Scotiabank CEO sees Canadian housing slowdown, not crash

7 avril 2024

Bank of Nova Scotia Chief Executive Rick Waugh said on Tuesday that mortgage delinquencies have risen at Canada's third-biggest bank, but that he does not foresee a U.S.-style housing crash.

"We still anticipate what I would call in terms of housing, a soft landing, and all the metrics which we watch daily confirm that," Waugh told the bank's annual general meeting in Halifax, Nova Scotia.

His comments, part of an answer to a shareholder question about risks for the bank from the domestic housing market, came as data showed Canadian housing starts edged higher in March, offering some reassurance that the housing market is cooling rather than crashing.

Waugh said the rate of late payments at the bank has picked up, but said it anticipates no significant losses.

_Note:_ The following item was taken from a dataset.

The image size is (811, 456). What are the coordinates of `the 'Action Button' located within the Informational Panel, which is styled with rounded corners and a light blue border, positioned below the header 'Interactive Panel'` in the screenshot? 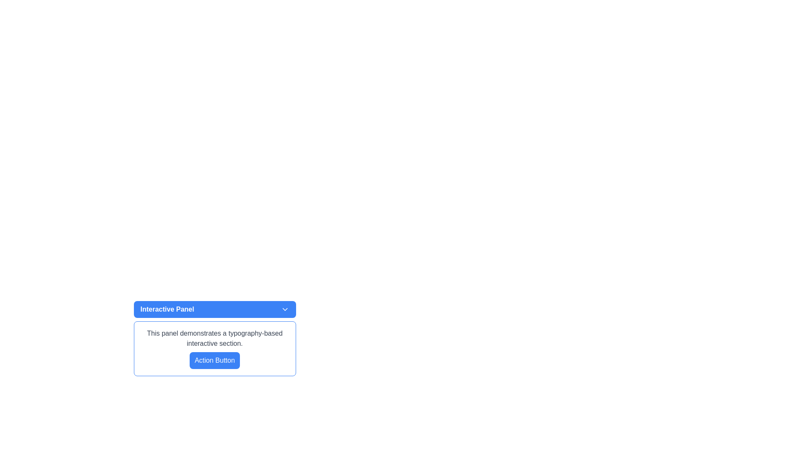 It's located at (214, 348).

"Our delinquency rates with our customers are showing slightly elevated, but not significant, rises, and are well under control," he said.

Scotiabank, the No. 3 bank in Canada by market capitalization, is the most internationally focused of the country's banks, with operations in about 50 countries. But it still generates much of its income domestically and is heavily dependent on mortgage lending.

Canada's formerly hot housing market has begun to lose steam over the past year after the Conservative government, fearing the possibility of a property bubble, tightened mortgage rules.

While the decline in activity has been modest so far and prices have held steady in most markets, some point to Canadian consumers' record-high debt-to-income levels as a warning of a potential crash.